(Saved data entries)
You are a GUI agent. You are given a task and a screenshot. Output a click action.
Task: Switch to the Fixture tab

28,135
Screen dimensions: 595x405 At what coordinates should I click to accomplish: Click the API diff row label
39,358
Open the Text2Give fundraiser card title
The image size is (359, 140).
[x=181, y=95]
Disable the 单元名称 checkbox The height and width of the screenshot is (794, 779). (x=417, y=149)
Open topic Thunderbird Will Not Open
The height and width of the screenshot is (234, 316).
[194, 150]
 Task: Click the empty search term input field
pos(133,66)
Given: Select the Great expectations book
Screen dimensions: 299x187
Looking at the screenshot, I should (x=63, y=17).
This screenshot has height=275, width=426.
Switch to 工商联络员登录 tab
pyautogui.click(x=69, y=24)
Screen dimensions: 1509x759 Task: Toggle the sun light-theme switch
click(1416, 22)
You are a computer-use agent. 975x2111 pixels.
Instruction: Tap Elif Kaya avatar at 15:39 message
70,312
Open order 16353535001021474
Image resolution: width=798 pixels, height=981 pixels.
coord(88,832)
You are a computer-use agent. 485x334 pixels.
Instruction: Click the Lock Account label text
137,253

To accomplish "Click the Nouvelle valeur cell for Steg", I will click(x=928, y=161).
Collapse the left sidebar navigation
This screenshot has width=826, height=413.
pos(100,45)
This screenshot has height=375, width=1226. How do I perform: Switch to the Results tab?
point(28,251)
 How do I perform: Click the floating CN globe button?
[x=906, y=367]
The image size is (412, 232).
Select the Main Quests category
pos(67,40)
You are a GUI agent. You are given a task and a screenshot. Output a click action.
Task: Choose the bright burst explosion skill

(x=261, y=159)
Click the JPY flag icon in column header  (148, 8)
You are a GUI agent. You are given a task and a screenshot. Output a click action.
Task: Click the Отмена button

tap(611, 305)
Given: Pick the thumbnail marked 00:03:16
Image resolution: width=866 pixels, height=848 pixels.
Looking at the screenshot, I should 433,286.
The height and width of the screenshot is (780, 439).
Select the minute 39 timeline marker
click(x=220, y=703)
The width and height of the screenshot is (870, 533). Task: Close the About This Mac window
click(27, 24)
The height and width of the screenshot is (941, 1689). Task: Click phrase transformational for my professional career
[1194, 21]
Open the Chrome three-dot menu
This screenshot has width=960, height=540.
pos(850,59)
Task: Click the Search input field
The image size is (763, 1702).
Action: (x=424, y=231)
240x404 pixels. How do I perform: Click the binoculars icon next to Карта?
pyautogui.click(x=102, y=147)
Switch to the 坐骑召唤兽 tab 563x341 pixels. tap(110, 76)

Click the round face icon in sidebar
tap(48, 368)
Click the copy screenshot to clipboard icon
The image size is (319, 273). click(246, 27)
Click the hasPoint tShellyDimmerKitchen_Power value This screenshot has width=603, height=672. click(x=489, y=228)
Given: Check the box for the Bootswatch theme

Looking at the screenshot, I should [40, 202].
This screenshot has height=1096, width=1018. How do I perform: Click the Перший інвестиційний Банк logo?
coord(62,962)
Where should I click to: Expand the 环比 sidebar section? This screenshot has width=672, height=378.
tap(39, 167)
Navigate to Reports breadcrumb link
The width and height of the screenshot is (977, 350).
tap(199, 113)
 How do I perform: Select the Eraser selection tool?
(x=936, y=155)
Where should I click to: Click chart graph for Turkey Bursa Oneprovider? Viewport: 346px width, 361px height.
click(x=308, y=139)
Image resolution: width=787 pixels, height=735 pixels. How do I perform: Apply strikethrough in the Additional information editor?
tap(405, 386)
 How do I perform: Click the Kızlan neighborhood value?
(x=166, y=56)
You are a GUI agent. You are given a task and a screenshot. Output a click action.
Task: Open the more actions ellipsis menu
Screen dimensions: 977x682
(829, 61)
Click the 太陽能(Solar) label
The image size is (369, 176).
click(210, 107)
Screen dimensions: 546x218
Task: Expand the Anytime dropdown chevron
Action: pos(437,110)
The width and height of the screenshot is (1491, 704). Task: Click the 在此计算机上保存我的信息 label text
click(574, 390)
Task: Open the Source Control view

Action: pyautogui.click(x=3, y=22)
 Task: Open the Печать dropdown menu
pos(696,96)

§ Task prompt
Write down only the closing run of lines: the one containing "Screen dimensions: 977x682" and every line after it to the end of the entries, exactly.

§ Expected answer
Screen dimensions: 977x682
(829, 61)
Click the 太陽能(Solar) label
The image size is (369, 176).
click(210, 107)
Screen dimensions: 546x218
Task: Expand the Anytime dropdown chevron
Action: pos(437,110)
The width and height of the screenshot is (1491, 704). Task: Click the 在此计算机上保存我的信息 label text
click(574, 390)
Task: Open the Source Control view

Action: pyautogui.click(x=3, y=22)
 Task: Open the Печать dropdown menu
pos(696,96)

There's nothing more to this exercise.